Spontaneous joint and injury-related ABRs were also lower with the elevated vs the reference FVIII levels, be it among those with 6 to <12 hours (0.15 vs 1.9 [spontaneous] and 0.5 vs 0.9 [injury-related]) or 12 to <18 hours of FVIII half-life (0.3 vs 0.5 and 0.4 vs 1.3, respectively).
“[These imply that] patients with shorter FVIII half-life had better bleed prevention with [elevated FVIII trough activity levels] … These benefits may be especially important for patients requiring higher FVIII [trough] activity levels because of active lifestyles and increased risk of injury-related bleeds,” said the researchers.
Preserving joint health
In a post hoc analysis evaluating target joint** (TJ) resolution, mean ABR point estimates during the second half of the trial were lower among participants who had no TJs (n=26) with the elevated vs the reference FVIII levels (1.5 vs 2.6 [total], 0.1 vs 1.3 [spontaneous], and 0.0 vs 1.2 [spontaneous joint ABR]). Similar results were observed among those with ≥1 TJs (0.9 vs 2.4, 0.5 vs 1.3, and 0.5 vs 1.2, respectively). [ISTH 2020, abstract PB0921]

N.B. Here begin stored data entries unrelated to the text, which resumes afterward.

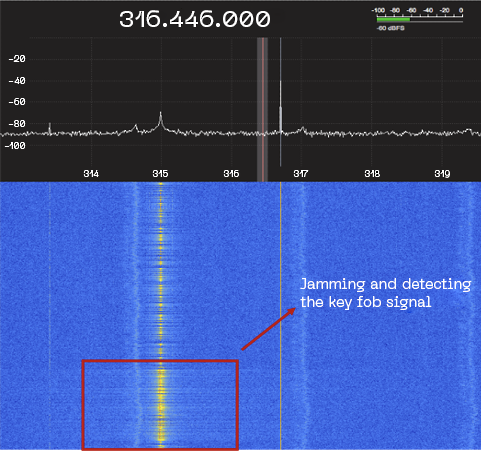Screen dimensions: 482x452
Task: Click the leading 3 digit of frequency readout
Action: (127, 19)
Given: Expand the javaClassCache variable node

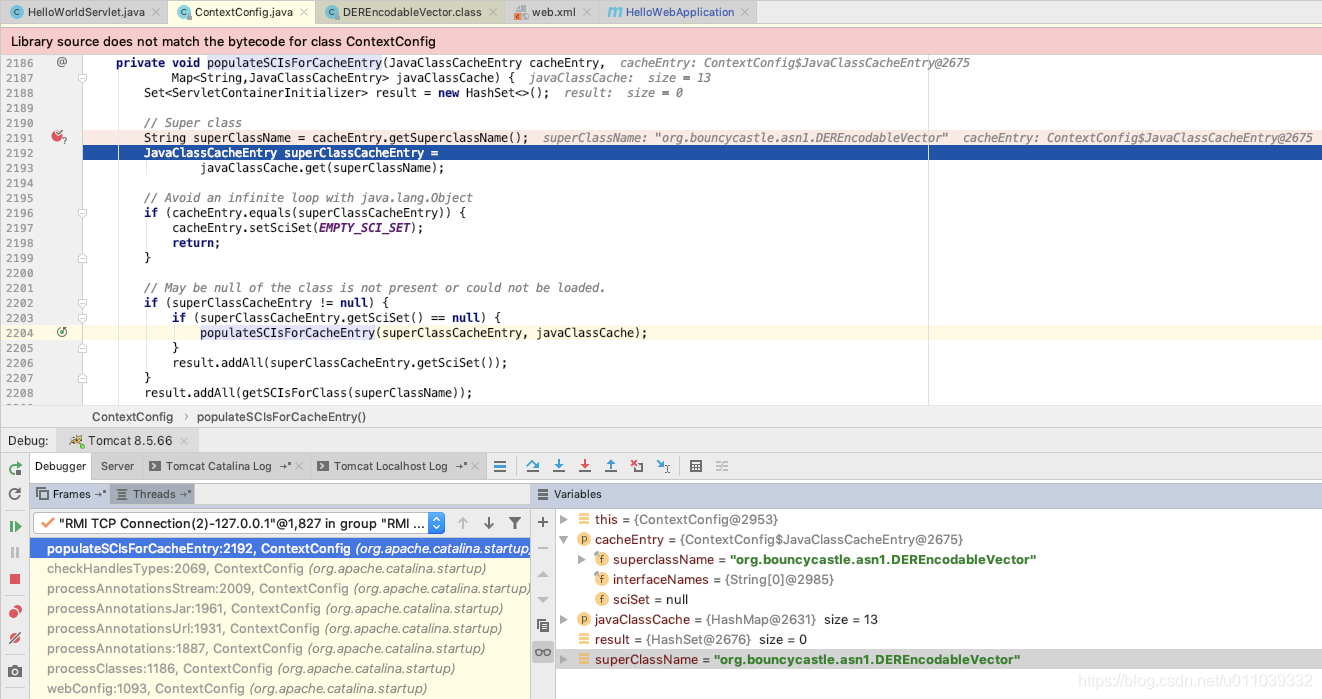Looking at the screenshot, I should pyautogui.click(x=564, y=619).
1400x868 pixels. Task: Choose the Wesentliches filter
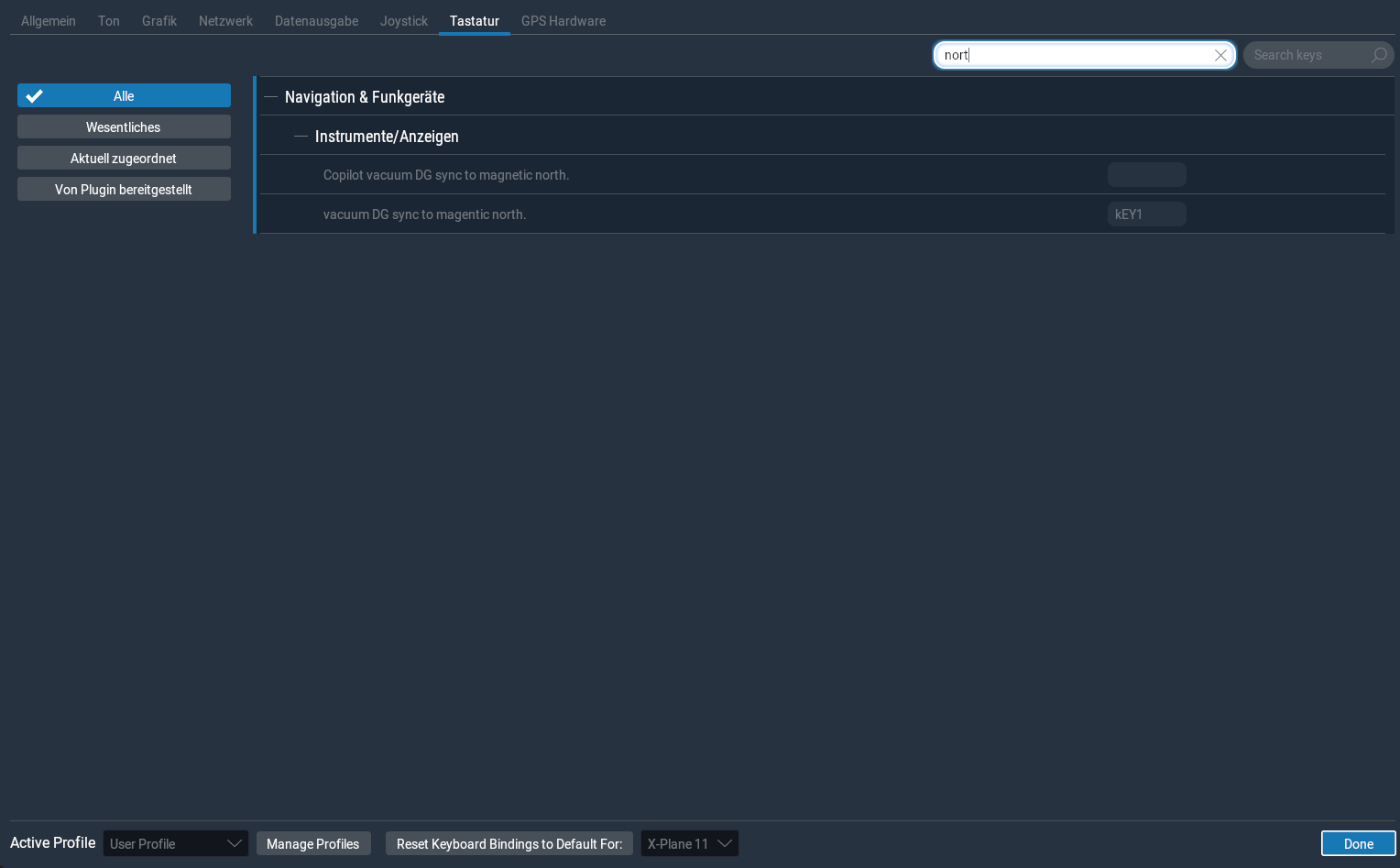(124, 127)
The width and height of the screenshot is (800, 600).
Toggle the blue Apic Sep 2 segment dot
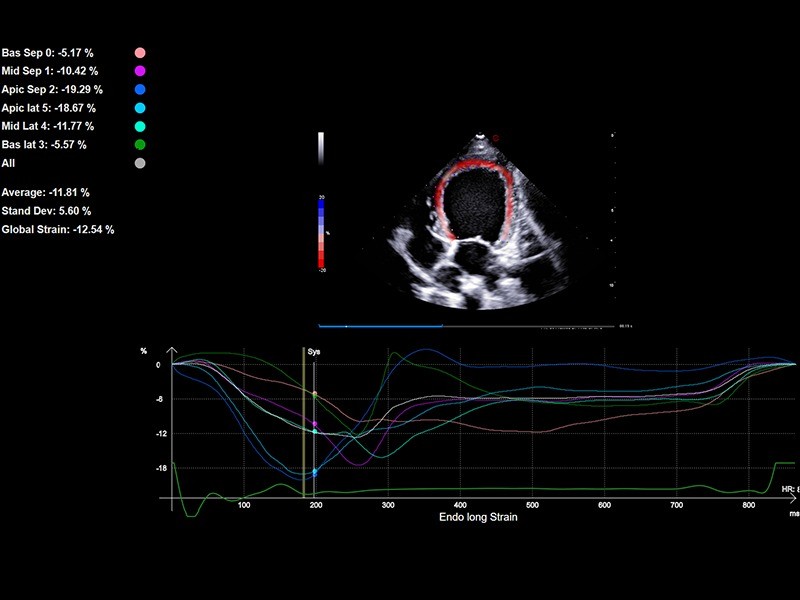140,89
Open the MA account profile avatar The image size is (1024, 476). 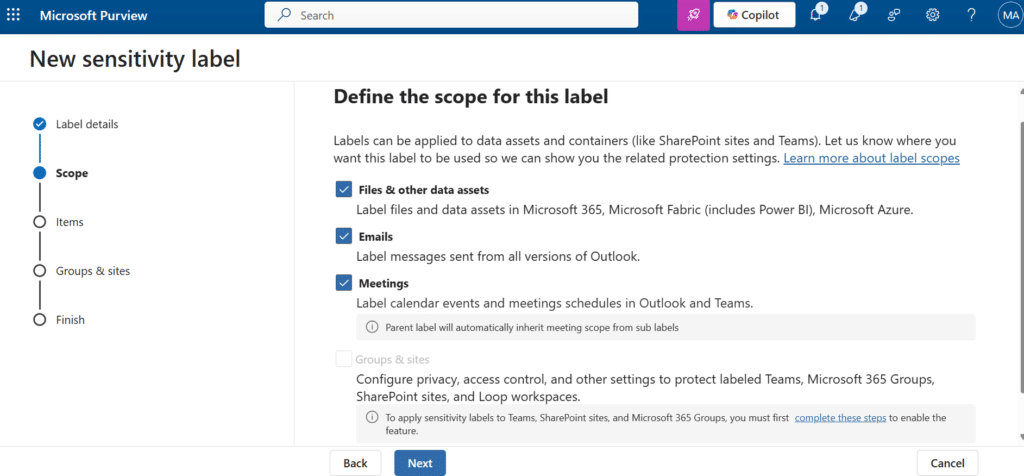tap(1008, 15)
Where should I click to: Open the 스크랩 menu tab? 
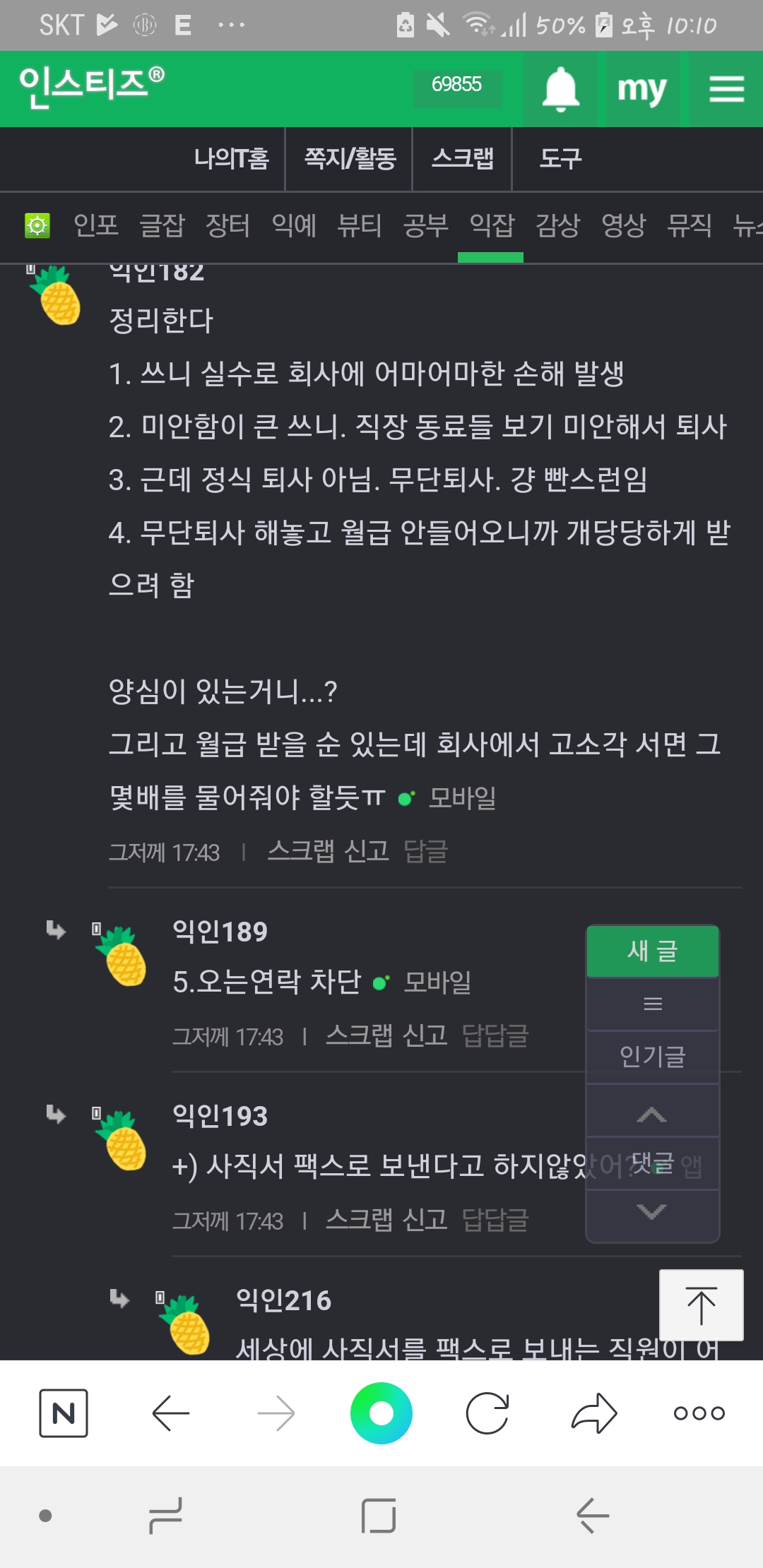[x=463, y=158]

The second half of the trial also saw greater reductions in mean TJ ABRs in both the elevated and the reference arms (0.2 and 0.1) compared with the first 6 months of the trial (0.7 and 0.5).
“[These findings suggest that elevated] FVIII troughs was associated with reduced bleeding into TJs [and] ABRs irrespective of baseline TJ status … [These] results show the clinical benefit of elevating FVIII troughs with TAK-660 for TJ resolution, an important consideration for joint health in haemophilia A,” said the investigators.
A tailored approach
“Because every patient is unique, there is no ‘one-size-fits-all’ approach to haemophilia care. We are committed to improving outcomes and quality of life for each person living with a bleeding disorder,” said co-author Dr Carmen Escuriola-Ettingshausen from the Haemophilia Centre Rhein Main in Mörfelden-Walldorf, Germany, in a press release.
“[Taken together, these] data … demonstrate the value that innovative, personalized approaches provide to the management of haemophilia,” she added.